Marie Trainer, from Ohio, contracted sepsis after her dog showed her a bit of affection and accidentally infected her with a rare bacteria. She was then hospitalised for nearly 80 days and the infection was so severe that she had her limbs amputated and nearly died.
Trainer told local TV station Fox 8 Cleveland she remembers feeling a bit sick and going to lie down on the couch. She then awoke 10 days later after the emergency amputations had been performed.
She explained: "When I opened my eyes I didn't know where I was.
"It was very hard to find out that they had to remove my legs and my arms. Very hard to cope with."
It is thought that she contracted the infection from capnocytophaga bacteria in her dog's saliva.
Marie and her husband Matthew had just returned from a Caribbean holiday and she assumed that she'd just picked up the flu. She was suffering from nausea and back ache, but then her temperature went through the roof before quickly plummeting.
She received extensive treatment at Aultman Hospital, but the sepsis had taken hold and her condition was rapidly worsening.

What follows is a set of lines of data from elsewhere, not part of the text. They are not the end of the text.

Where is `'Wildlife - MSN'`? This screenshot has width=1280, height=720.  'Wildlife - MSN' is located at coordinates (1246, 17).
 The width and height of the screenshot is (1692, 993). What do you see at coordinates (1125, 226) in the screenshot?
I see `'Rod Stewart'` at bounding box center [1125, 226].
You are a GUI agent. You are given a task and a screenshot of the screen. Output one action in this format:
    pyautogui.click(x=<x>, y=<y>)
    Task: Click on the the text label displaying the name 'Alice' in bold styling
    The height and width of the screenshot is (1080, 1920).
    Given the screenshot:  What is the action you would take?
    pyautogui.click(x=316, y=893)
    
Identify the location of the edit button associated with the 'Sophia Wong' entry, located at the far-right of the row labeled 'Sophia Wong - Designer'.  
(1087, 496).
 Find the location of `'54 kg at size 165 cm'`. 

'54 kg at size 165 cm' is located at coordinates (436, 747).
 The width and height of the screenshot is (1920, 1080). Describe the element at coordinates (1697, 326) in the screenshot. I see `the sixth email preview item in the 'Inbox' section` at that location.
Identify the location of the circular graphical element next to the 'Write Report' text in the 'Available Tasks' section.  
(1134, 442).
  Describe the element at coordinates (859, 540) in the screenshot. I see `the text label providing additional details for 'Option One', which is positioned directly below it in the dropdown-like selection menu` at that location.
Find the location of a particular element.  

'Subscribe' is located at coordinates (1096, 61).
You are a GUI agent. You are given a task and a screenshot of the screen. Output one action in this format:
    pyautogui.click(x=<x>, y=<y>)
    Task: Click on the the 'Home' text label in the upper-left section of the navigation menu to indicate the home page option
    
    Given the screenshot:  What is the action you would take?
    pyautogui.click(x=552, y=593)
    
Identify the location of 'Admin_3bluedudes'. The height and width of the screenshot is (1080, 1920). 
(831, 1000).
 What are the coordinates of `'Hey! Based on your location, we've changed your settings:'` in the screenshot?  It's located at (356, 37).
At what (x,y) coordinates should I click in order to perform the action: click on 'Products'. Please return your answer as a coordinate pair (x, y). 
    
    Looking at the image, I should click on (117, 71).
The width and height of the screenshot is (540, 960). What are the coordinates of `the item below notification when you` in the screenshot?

Gina Premier, Marie's step-daughter and a nurse practitioner at the hospital said: "So we were getting new symptoms and worsening symptoms very rapidly."
After a few days she was placed in a medical coma and her legs developed gangrene and became necrotic.
Capnocytophaga is found in the saliva of many dogs and some cats. Dr Margaret Kobe, Medical Director of Infectious Disease at the Aultman Hospital, said that it is 'fairly common in the oral flora or the mouth of a dog and it can be transmitted through a bite or sometimes just contact with saliva'.
She continued: "That organism is very virulent. It has the ability to induce your immune system to do some pretty horrible things."
Marie and her family have two dogs, and they think that one of them could have licked a small wound on her arm. The bacteria causes blood clots that reduce blood flow, which is what eventually led to the amputations, without which she would have died.
Premier continued: "It was so rapid in progression, there was nothing they could do."
Dr Kobe was quick to point out that this type of reaction is very rare and affects roughly one out of every million people.